## THE PROBLEM:
Copy out each line of the listing that has the word "Task" in it.

## ENTRIES SUPPLIED:

____

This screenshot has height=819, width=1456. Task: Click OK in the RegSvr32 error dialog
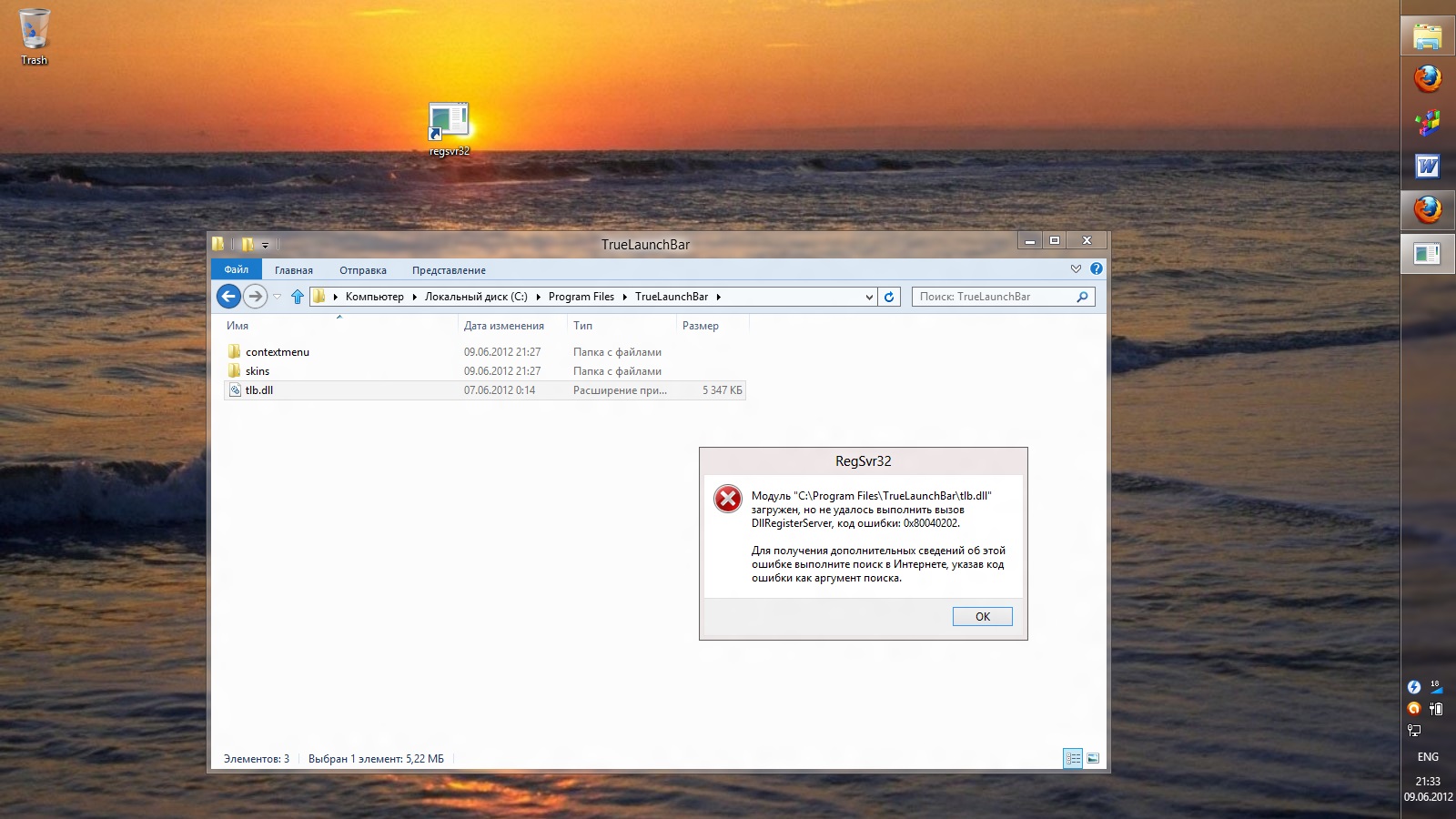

____

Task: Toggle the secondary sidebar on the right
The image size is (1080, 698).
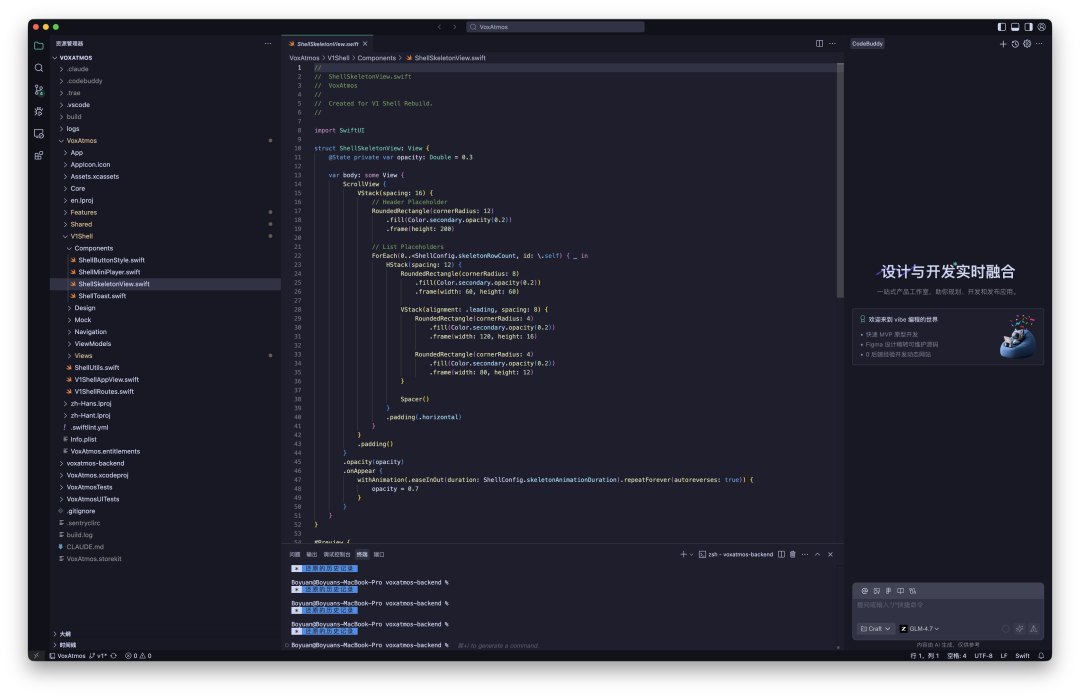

____

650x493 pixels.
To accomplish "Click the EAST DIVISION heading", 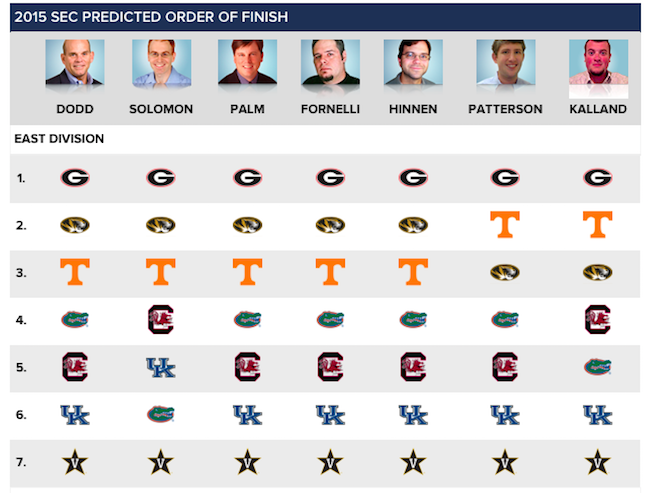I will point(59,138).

____

## FINISHED EXERCISE:
This screenshot has height=819, width=1456. Task: Click OK in the RegSvr32 error dialog
Task: Toggle the secondary sidebar on the right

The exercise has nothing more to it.